**TRY IT:**
Given the listing below, write out exactly the lines starting with the line that has "Click the 管理 link in restricted banner" and going on through the line that has "Task: Select 小摇杆 item in the left list", both kept.

**SOURCE MATERIAL:**

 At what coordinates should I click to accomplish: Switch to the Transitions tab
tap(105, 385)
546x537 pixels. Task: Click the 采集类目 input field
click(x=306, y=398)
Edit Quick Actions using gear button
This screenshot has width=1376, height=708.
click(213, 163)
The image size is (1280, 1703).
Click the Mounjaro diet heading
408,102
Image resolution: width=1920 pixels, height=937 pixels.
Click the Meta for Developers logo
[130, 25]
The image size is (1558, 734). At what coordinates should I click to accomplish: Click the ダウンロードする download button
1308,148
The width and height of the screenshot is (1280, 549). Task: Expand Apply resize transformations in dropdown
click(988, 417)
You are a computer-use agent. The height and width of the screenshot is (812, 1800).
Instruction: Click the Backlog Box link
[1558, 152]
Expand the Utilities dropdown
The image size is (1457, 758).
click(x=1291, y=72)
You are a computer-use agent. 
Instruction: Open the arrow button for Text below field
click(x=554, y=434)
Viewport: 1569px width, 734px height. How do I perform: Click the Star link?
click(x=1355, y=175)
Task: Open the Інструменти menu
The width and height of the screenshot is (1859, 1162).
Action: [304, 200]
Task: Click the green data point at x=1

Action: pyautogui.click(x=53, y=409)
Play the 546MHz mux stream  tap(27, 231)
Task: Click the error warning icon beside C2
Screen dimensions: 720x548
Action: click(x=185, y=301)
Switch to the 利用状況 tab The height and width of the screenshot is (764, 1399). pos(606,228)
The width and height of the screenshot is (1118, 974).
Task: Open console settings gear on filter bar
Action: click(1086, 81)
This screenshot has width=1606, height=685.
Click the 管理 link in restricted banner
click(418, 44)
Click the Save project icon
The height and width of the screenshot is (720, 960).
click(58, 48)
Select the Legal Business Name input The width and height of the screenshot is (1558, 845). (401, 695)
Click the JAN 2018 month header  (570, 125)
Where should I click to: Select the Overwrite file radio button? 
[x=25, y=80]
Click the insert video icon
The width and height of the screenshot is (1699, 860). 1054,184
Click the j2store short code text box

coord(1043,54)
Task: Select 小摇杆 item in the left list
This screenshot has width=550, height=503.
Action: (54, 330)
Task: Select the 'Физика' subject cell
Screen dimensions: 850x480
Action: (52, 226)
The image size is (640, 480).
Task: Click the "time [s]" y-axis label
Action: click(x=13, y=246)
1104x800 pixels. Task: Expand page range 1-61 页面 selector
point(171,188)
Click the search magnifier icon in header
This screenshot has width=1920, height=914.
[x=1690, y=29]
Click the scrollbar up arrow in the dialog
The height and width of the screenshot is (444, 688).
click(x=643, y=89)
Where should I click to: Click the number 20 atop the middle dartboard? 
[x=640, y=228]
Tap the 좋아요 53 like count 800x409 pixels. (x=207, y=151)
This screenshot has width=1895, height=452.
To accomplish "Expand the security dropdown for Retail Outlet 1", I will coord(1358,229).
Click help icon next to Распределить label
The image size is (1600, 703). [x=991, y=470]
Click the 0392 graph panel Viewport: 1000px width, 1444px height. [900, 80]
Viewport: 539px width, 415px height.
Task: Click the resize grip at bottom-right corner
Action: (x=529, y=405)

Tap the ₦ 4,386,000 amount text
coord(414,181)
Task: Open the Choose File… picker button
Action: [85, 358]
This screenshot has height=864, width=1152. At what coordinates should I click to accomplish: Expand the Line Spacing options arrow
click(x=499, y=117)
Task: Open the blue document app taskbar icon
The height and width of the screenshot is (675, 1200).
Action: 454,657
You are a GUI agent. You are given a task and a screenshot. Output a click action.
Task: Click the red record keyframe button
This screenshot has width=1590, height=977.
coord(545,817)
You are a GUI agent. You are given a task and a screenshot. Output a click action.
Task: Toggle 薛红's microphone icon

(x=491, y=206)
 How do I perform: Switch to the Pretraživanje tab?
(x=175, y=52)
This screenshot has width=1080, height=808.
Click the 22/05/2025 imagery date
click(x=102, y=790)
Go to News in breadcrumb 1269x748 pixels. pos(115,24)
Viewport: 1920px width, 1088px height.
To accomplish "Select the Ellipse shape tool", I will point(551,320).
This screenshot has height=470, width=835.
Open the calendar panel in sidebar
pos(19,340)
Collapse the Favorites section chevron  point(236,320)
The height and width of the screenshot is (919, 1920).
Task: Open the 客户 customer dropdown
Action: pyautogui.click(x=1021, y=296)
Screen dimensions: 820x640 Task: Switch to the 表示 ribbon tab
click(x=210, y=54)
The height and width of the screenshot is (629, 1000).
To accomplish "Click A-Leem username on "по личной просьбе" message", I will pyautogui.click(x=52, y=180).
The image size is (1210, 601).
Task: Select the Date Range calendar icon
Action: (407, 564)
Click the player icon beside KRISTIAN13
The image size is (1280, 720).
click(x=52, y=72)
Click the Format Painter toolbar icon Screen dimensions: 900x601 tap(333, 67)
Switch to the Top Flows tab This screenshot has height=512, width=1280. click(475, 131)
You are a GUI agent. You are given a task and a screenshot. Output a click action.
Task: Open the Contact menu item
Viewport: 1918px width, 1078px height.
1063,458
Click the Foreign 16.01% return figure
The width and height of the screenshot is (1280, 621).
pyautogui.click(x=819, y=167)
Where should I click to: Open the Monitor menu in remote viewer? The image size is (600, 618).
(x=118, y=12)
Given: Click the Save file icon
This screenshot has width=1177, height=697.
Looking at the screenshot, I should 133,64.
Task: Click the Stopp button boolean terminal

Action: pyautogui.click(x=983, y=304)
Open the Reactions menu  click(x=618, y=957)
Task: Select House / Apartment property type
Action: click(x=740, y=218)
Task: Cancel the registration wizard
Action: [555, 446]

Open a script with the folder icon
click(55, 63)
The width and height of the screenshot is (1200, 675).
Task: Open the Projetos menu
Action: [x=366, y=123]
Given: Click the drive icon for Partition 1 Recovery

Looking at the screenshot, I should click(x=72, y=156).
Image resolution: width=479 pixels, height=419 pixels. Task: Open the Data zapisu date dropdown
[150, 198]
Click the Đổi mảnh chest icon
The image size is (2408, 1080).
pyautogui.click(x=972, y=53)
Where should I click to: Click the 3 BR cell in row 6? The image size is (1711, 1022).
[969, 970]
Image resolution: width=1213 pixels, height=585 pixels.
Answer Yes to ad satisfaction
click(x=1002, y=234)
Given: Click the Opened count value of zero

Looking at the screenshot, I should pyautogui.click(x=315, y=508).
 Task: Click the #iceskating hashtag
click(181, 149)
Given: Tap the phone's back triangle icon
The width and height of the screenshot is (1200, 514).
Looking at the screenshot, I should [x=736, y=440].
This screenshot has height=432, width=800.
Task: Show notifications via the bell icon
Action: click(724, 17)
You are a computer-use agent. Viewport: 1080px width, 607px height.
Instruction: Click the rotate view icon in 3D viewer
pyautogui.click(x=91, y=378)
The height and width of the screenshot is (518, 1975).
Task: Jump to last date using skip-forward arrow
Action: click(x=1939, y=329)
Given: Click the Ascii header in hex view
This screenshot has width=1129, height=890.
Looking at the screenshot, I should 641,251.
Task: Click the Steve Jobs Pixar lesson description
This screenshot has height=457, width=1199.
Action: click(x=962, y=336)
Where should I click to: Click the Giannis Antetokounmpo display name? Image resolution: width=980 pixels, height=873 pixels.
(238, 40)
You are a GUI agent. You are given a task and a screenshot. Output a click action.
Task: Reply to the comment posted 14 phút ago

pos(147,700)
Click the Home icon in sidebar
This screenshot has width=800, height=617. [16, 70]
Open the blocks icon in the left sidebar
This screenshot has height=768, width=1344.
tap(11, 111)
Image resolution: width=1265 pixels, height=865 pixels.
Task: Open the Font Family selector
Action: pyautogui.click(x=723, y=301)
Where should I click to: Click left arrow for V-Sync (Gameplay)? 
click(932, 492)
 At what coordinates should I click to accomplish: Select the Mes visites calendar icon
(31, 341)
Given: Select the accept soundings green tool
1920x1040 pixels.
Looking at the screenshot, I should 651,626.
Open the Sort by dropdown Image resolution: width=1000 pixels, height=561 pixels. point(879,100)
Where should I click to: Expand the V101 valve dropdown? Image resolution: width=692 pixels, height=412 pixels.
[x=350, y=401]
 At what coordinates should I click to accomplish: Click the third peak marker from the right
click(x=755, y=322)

**ANSWER TO THE EXERCISE:**
Click the 管理 link in restricted banner
click(418, 44)
Click the Save project icon
The height and width of the screenshot is (720, 960).
click(58, 48)
Select the Legal Business Name input The width and height of the screenshot is (1558, 845). (401, 695)
Click the JAN 2018 month header  (570, 125)
Where should I click to: Select the Overwrite file radio button? 
[x=25, y=80]
Click the insert video icon
The width and height of the screenshot is (1699, 860). 1054,184
Click the j2store short code text box

coord(1043,54)
Task: Select 小摇杆 item in the left list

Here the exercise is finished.